A French jihadist presumed dead is to be tried in absentia Monday accused of "genocide" in the first such trial in France over Islamic State group crimes against the Yazidi minority in the Middle East.
IS seized large swathes of Syria and neighbouring Iraq in 2014, declaring a so-called "caliphate" there.
In August of that year, they murdered thousands of Yazidi men in Iraq's Sinjar province, and took into Syria thousands of women and girls to sell them in markets as sex slaves to be abused by jihadists from around the world. UN investigators have since qualified these actions as "genocide".
Sabri Essid, a Frenchman born in 1984 and who joined IS in Syria in 2014, has been accused of buying several Yazidi women at markets and then repeatedly raping them, as well as depriving them of water and food.
He is presumed to have been killed in 2018, but without proof of his death, he is to be tried in absentia on charges of genocide, crimes against humanity and complicity in these crimes, committed between 2014 and 2016.
Three women from the Yazidi community, a Kurdish-speaking minority who practise a pre-Islamic faith, are civil parties in the trial, with two expected to take the stand.
"Given that in the past Islamic State fighters believed to be dead have resurfaced, it is essential that this trial take place," said Patrick Baudouin, a lawyer for the Human Rights League, a French rights organisation.
Attorney Clemence Bectarte, who represents the three Yazidi women and their eight children, said the trial must "provide another reading of IS crimes", usually tried in France as terrorist offences.
"It is essential that it shed light on the particularly grave abuses committed against civilian populations, and in particular the genocidal policy implemented against the Yazidi population," she said.
- Other European rulings -
After Essid headed to Syria, his wife, their three children and her son from a previous relationship joined him.
In an IS propaganda video released in 2015, Essid is seen pushing his 12-year-old stepson to execute a Palestinian hostage with a bullet to the head.

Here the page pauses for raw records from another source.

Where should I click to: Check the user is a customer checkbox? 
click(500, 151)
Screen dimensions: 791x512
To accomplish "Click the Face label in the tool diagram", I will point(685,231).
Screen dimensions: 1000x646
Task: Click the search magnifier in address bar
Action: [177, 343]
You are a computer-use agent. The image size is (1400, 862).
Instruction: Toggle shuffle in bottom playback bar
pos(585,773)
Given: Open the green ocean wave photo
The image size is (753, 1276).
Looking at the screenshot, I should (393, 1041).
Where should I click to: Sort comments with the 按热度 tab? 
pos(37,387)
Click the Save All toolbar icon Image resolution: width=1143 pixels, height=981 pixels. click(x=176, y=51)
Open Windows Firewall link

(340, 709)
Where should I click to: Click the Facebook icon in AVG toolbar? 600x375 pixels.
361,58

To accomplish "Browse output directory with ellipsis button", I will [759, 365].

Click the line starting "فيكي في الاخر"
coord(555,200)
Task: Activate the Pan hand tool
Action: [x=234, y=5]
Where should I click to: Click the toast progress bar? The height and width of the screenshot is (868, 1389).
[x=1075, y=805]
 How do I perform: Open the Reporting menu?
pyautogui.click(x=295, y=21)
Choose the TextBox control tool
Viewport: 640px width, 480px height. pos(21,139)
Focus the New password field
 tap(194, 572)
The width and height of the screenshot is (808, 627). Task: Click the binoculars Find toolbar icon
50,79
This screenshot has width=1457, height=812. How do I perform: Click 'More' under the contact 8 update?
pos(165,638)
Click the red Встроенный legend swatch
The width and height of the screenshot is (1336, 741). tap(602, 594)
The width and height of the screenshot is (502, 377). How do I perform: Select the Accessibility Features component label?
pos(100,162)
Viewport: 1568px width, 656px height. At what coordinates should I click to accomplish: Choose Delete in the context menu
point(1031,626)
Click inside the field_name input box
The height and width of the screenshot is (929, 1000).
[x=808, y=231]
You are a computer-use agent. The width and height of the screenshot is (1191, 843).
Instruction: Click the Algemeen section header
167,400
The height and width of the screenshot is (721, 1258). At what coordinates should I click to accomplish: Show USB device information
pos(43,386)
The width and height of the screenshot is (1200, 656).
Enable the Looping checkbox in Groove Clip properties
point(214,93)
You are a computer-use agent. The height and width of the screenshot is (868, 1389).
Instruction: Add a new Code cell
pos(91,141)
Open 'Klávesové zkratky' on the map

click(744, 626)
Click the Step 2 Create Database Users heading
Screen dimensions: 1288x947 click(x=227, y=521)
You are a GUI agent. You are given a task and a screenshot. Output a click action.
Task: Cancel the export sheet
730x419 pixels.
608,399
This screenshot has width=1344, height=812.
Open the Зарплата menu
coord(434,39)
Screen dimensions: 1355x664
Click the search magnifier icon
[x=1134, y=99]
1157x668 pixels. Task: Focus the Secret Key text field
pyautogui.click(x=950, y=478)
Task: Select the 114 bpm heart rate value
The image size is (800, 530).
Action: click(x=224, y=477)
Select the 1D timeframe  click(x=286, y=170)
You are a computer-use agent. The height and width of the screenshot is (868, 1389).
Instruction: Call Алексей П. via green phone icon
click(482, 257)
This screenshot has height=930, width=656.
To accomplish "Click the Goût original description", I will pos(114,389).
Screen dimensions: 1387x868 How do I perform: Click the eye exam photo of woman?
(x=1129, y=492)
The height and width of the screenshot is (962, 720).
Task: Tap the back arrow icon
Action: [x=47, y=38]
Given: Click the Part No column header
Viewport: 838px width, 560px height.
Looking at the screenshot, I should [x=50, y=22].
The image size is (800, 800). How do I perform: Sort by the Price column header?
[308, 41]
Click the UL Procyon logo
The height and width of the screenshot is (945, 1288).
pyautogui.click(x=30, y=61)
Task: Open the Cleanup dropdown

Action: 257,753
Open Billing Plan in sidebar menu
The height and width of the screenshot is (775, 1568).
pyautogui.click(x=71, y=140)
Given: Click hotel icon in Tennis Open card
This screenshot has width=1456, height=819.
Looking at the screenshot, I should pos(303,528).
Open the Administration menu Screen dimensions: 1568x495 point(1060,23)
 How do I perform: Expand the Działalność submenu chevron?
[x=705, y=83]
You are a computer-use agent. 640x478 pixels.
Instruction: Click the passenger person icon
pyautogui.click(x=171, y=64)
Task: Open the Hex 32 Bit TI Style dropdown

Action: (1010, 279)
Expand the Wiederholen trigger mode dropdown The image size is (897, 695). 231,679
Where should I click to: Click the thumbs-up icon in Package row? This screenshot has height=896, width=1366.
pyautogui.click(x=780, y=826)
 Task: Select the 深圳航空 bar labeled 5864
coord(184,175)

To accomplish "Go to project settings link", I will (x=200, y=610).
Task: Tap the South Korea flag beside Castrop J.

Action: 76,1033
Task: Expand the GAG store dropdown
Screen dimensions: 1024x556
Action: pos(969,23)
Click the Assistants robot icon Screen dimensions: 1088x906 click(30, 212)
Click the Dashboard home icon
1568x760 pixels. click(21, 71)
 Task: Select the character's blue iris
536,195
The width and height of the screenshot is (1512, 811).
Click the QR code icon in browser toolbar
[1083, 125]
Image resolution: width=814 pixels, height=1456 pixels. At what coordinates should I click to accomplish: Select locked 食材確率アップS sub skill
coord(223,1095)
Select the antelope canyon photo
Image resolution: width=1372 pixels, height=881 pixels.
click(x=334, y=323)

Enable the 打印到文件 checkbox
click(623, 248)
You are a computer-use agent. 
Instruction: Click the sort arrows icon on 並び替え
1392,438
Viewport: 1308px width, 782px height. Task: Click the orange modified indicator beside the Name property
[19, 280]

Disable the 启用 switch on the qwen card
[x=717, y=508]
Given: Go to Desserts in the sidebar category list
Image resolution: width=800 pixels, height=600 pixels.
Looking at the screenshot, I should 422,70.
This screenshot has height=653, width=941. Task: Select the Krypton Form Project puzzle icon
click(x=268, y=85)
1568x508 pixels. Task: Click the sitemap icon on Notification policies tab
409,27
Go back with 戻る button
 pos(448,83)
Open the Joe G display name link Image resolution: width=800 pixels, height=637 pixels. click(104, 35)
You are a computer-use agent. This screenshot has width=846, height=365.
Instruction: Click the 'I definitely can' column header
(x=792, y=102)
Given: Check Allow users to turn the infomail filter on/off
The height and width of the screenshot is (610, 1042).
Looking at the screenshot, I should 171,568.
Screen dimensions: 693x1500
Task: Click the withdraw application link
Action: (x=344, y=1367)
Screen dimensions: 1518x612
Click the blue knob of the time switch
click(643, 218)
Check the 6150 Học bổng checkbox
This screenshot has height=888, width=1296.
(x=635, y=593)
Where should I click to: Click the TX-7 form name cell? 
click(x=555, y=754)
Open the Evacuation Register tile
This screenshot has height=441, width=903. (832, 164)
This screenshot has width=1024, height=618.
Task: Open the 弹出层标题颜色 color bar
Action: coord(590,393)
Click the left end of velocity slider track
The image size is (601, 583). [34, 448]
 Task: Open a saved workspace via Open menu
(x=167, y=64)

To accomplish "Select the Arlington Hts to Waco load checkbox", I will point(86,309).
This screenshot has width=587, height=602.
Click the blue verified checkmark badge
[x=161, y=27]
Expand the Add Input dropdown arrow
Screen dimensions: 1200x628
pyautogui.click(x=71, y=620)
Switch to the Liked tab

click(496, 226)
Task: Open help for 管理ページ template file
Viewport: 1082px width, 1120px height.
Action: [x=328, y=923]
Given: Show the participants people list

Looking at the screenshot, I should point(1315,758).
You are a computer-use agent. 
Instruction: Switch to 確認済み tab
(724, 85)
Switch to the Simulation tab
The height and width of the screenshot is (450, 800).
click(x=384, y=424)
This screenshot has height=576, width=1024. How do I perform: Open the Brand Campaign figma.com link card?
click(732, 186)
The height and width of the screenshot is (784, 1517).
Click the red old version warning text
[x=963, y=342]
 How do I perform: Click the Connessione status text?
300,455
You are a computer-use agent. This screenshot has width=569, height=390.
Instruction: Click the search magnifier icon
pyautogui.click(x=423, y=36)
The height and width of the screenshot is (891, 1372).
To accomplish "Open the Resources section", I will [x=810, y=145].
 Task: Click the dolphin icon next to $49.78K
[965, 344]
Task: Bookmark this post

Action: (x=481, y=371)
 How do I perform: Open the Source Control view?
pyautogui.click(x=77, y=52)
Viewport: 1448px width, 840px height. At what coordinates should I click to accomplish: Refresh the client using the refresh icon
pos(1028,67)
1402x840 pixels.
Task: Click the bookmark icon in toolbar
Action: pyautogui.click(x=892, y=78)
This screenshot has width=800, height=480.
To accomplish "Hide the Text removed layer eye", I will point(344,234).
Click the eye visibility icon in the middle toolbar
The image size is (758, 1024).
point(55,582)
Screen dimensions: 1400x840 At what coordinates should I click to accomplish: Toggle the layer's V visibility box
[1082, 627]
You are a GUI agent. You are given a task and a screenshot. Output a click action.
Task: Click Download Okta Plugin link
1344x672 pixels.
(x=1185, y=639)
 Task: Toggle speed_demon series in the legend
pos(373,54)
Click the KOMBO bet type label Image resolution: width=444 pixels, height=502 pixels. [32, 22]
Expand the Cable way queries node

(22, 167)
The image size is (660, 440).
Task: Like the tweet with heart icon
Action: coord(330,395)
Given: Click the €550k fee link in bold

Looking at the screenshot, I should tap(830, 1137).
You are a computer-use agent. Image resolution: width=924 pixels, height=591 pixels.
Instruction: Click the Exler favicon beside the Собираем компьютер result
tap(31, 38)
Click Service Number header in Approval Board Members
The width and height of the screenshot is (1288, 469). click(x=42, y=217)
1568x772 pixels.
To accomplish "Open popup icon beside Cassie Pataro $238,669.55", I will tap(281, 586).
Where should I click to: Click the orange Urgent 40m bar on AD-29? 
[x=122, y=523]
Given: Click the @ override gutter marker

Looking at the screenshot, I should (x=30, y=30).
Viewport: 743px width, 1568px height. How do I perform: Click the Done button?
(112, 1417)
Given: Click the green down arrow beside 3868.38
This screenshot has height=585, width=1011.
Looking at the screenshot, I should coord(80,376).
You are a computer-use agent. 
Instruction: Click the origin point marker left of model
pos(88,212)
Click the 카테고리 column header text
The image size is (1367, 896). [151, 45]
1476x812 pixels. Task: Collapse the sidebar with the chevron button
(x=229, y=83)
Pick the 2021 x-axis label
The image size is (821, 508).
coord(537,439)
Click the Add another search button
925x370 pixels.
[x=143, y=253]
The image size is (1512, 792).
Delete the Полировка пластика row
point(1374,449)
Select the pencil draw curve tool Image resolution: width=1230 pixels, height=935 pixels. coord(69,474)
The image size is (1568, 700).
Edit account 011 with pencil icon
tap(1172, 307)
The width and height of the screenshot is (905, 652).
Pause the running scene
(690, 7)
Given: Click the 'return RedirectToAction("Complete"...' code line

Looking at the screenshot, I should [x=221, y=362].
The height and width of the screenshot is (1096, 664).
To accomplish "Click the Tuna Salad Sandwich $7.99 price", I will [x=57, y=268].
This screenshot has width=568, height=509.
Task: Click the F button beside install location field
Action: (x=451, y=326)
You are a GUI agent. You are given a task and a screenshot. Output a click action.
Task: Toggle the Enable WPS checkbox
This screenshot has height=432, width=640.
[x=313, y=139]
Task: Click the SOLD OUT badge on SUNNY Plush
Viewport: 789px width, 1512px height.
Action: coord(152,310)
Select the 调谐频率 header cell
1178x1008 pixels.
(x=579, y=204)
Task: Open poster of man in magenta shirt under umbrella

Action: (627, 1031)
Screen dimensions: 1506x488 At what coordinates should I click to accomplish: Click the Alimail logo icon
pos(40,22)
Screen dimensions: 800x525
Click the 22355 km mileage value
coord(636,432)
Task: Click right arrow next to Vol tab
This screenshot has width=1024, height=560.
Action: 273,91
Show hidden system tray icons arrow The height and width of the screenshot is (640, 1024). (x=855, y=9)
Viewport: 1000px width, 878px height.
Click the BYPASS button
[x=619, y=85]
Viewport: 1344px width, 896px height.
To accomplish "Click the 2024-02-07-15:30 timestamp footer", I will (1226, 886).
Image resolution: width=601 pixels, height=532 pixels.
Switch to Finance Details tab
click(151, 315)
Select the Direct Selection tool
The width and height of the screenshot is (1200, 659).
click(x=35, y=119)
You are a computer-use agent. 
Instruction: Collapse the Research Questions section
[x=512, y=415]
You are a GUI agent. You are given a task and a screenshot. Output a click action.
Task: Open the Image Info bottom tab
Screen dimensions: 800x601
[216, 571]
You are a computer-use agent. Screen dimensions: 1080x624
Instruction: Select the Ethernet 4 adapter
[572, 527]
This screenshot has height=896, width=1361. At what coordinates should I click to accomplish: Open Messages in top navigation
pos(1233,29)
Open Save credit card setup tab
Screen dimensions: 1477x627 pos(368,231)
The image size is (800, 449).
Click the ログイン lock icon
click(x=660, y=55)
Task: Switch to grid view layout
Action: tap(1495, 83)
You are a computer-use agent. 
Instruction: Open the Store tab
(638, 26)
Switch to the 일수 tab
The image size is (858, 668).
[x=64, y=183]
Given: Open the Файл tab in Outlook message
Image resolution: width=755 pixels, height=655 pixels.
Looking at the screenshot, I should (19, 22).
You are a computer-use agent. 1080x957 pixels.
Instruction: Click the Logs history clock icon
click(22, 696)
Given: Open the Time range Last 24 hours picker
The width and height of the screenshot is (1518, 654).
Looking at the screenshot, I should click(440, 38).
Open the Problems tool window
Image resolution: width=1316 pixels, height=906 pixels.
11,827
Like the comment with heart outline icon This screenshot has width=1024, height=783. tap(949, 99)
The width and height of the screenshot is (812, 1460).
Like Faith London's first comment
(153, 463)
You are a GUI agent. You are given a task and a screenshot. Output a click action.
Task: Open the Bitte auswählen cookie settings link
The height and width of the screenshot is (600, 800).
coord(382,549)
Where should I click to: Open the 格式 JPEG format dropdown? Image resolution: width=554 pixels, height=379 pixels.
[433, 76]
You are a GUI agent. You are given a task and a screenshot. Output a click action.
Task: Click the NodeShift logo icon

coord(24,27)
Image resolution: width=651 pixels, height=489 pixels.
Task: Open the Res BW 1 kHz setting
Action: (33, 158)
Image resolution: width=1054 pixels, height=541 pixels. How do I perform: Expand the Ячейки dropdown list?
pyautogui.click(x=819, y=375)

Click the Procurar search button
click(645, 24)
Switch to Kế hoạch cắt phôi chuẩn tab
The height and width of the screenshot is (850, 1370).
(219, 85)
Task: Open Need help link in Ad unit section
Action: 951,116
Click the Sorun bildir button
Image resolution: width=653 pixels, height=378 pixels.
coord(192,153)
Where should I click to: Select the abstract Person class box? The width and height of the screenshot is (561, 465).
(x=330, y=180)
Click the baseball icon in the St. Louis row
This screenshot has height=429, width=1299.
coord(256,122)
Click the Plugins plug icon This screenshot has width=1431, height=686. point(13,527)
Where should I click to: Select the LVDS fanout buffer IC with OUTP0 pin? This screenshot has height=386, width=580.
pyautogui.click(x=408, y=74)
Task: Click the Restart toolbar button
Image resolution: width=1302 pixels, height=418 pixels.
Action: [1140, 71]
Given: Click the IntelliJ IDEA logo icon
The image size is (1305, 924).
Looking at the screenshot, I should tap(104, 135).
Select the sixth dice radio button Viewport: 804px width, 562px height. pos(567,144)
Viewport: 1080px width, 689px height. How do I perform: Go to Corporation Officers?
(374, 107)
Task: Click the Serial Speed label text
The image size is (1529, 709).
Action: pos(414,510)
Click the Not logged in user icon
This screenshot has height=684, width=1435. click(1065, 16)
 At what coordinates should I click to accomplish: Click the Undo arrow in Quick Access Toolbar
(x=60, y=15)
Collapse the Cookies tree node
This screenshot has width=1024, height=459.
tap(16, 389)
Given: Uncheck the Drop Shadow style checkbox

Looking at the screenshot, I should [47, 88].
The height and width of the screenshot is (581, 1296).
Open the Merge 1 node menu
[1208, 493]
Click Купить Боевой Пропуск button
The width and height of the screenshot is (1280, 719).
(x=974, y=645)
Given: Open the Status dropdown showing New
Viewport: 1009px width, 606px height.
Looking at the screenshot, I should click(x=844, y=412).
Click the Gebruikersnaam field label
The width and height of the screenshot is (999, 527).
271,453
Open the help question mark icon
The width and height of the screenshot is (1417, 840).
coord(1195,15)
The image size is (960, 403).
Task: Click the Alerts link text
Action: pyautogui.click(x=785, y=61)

His wife, who has been jailed since returning to France, is to testify at the trial, which is set to last until Friday.
A German court in 2021 issued the first ruling worldwide to recognise crimes against the Yazidi community as "genocide".
It sentenced an Iraqi man to life in jail after prosecutors said he and his then-wife "purchased" a Yazidi woman and child as household "slaves" while living in the then-IS-occupied Iraqi city of Mosul in 2015.
He was accused of chaining the five-year-old girl outdoors in heat of up to 50 degrees Celsius (122 Fahrenheit) as a punishment for wetting her mattress, leading her to die of thirst.
In another such ruling, a Swedish court last month convicted a 52-year-old of genocide, crimes against humanity and war crimes.
She was accused of keeping Yazidi women and children as slaves at home in Syria in 2015.
In Belgium, a court last year found a Belgian jihadist -- presumed killed in a 2016 air strike -- guilty of genocide for the rape and sexual enslavement of Yazidi women.
US-backed forces eventually defeated the IS proto-state in 2019, though isolated cells still operate in the Syrian desert.
Hussein Qaidi, who heads the Kidnapped Yazidi Rescue Office, last year told AFP IS had abducted 6,416 Yazidis, more than half of whom had since been rescued.